EC missing durable can prevent reconstruction
Affects | Status | Importance | Assigned to | Milestone | |
---|---|---|---|---|---|
OpenStack Object Storage (swift) |
Fix Released
|
Critical
|
Unassigned |
Bug Description
If you do not have enough durable [1] fragments to rebuild a missing fragment the reconstructor will fail to rebuild a missing fragment:
object-6020: Unable to get enough responses (2/4) to reconstruct 127.0.0.
Luckily, if the non-durable fragments' neighbor has a durable fragment - it will make the non-durable fragment durable when it syncs. In this manor a durable can "passed" around to all the nodes until it encounters a missing fragment. When a node is missing a fragment - the reconstructor will attempt reconstruction which might fail (if there are < ndata durable fragments available) and it will not attempt to mark other nodes as durable.
This behavior allows a non-durable fragment to be "trapped" by adjacent missing fragments - which can cause it to *never* be marked durable by it's partners - and therefore the missing fragments *never* get rebuilt - so the durability is *never* repaired.
There's an attached probetest.
1. It doesn't matter if you have *enough* fragments - if they're not durable - their object servers won't give them to the reconstructor.

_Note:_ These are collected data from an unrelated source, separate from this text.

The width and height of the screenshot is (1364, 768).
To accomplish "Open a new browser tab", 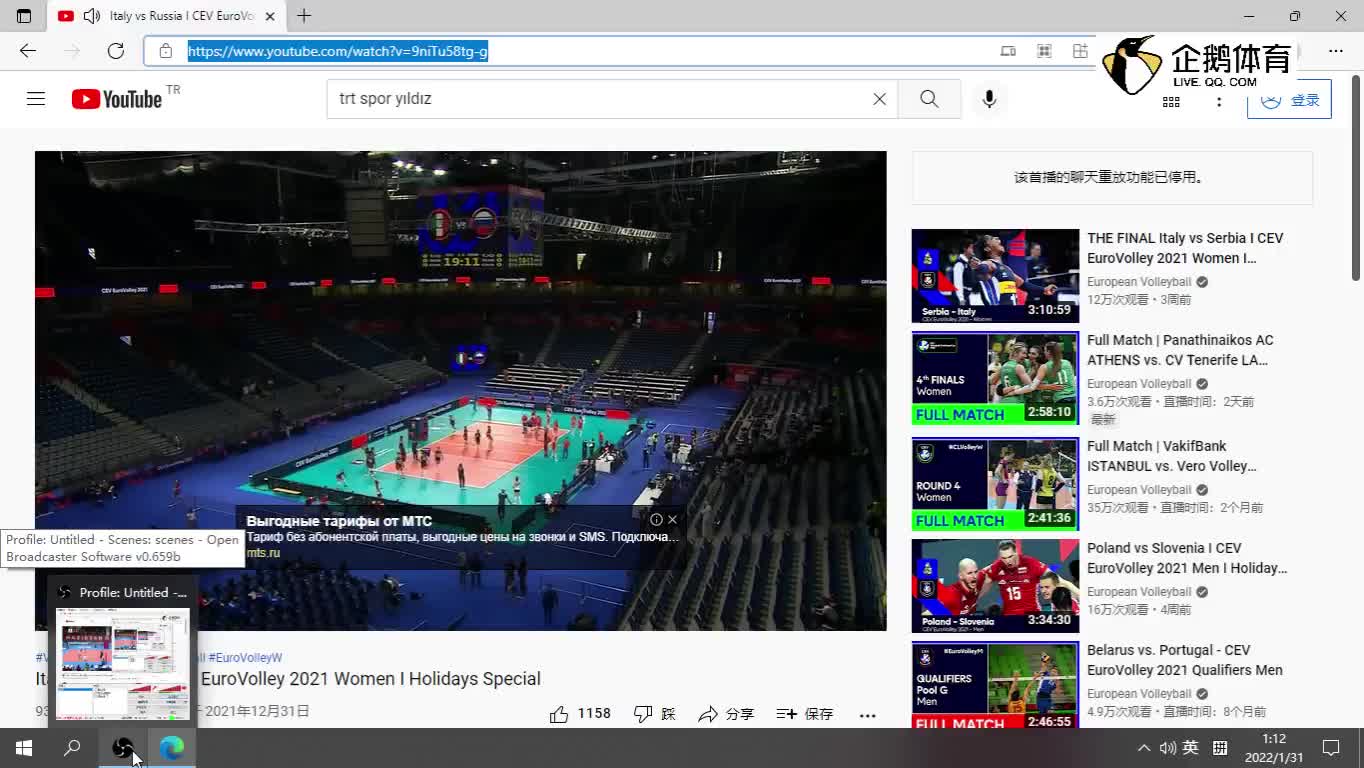I will (x=304, y=16).
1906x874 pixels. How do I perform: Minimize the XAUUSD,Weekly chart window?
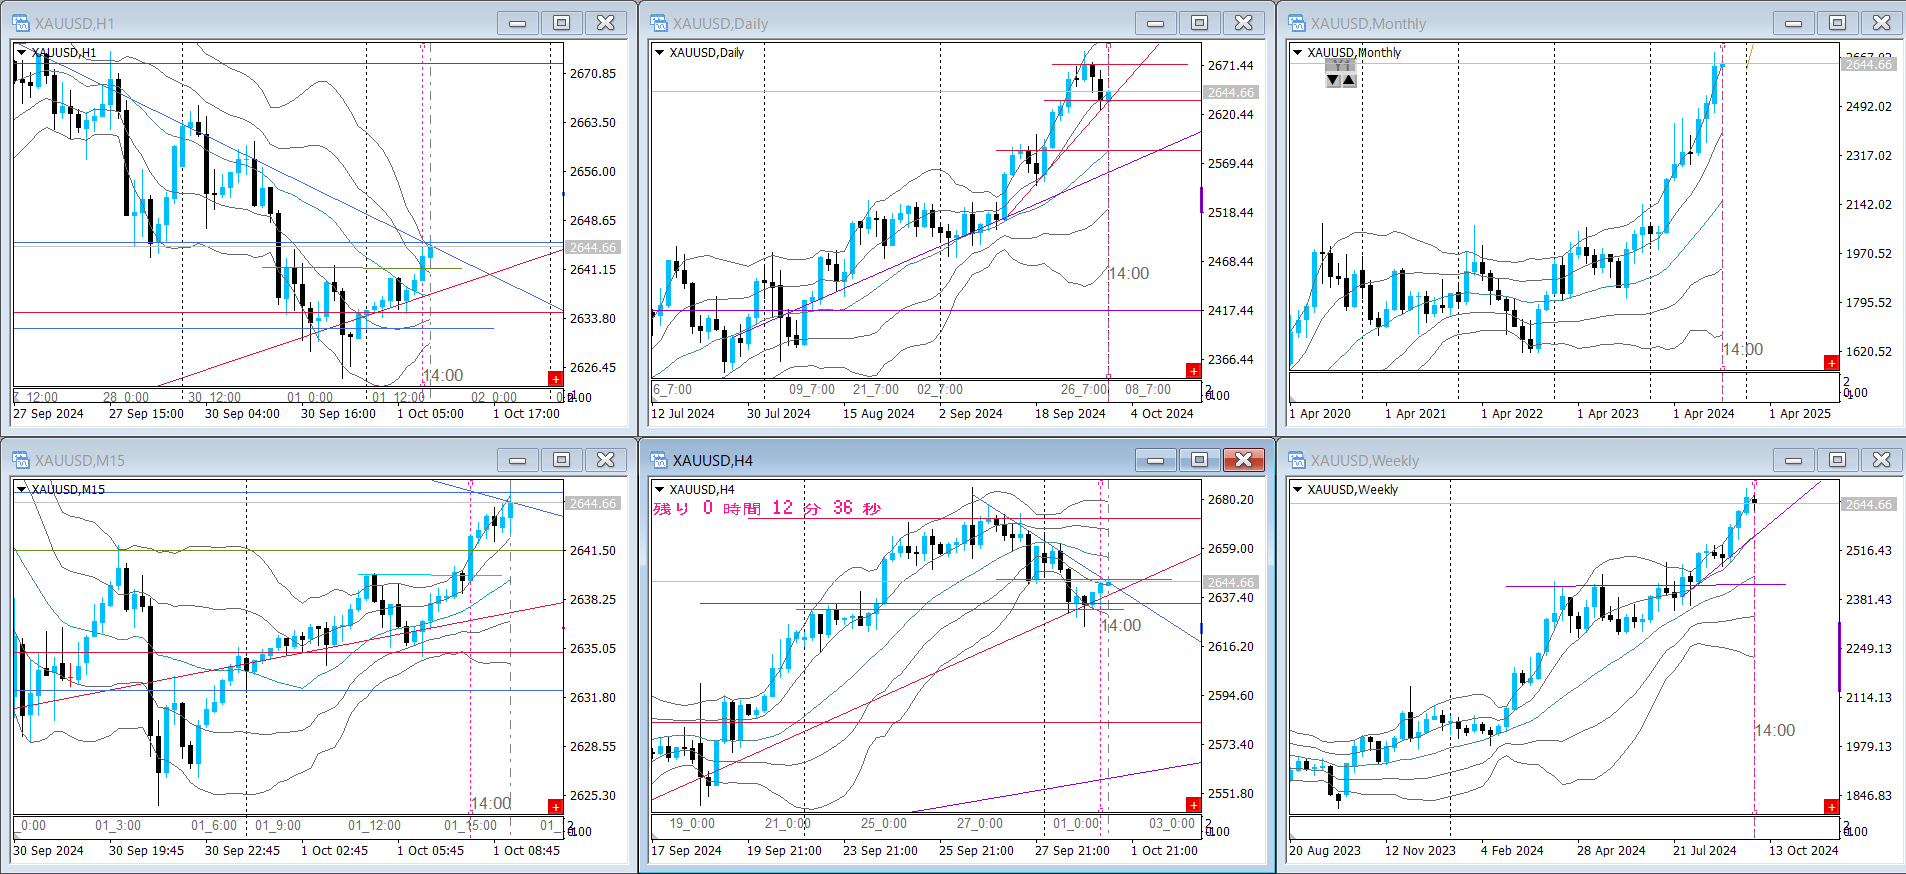[x=1793, y=460]
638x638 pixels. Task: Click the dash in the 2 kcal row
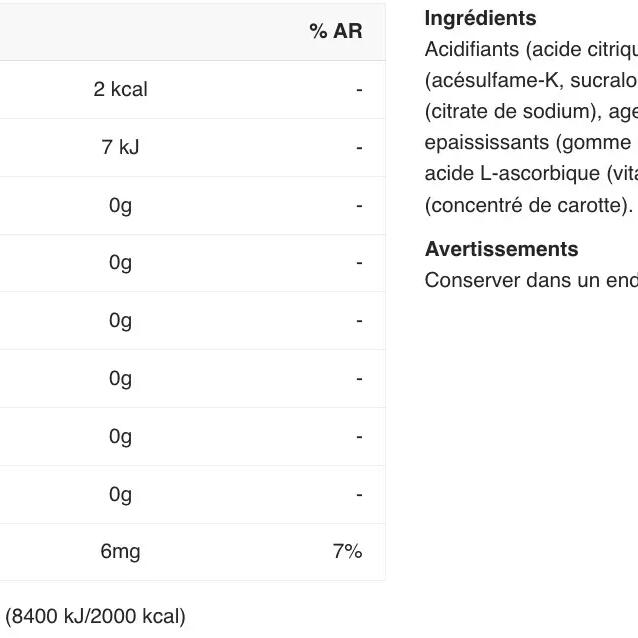[358, 90]
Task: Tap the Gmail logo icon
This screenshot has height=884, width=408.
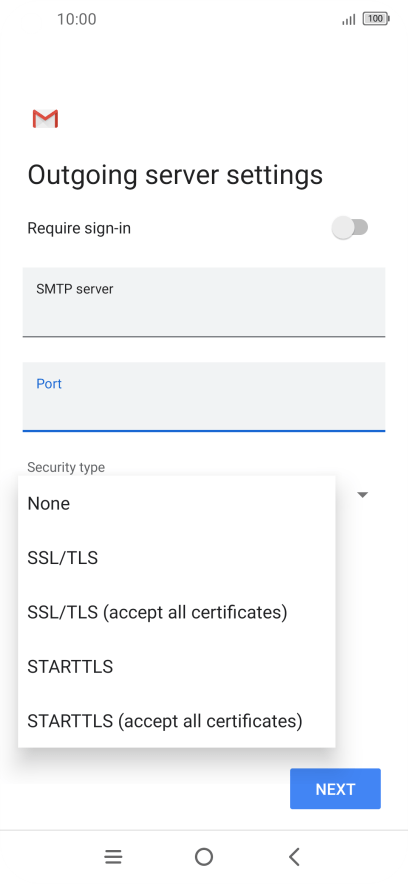Action: click(x=45, y=119)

Making the Object Server prefer to serve non-durable frags rather than 404 seems like the most straight forward way to address this terrible terrible failure:
https:/ /gist.github. com/clayg/ 2988c8804ab4b70 4905d203d534a53 42
I'm not aware of any situation where the proxy or reconstructor would ask for a fragment and not be robust to a potentially uncommited minority response. If there was an uncommited *majority* response - it would be served whiled it's available - but the eventual durability would still be subject to the existence and propagation of the durable file.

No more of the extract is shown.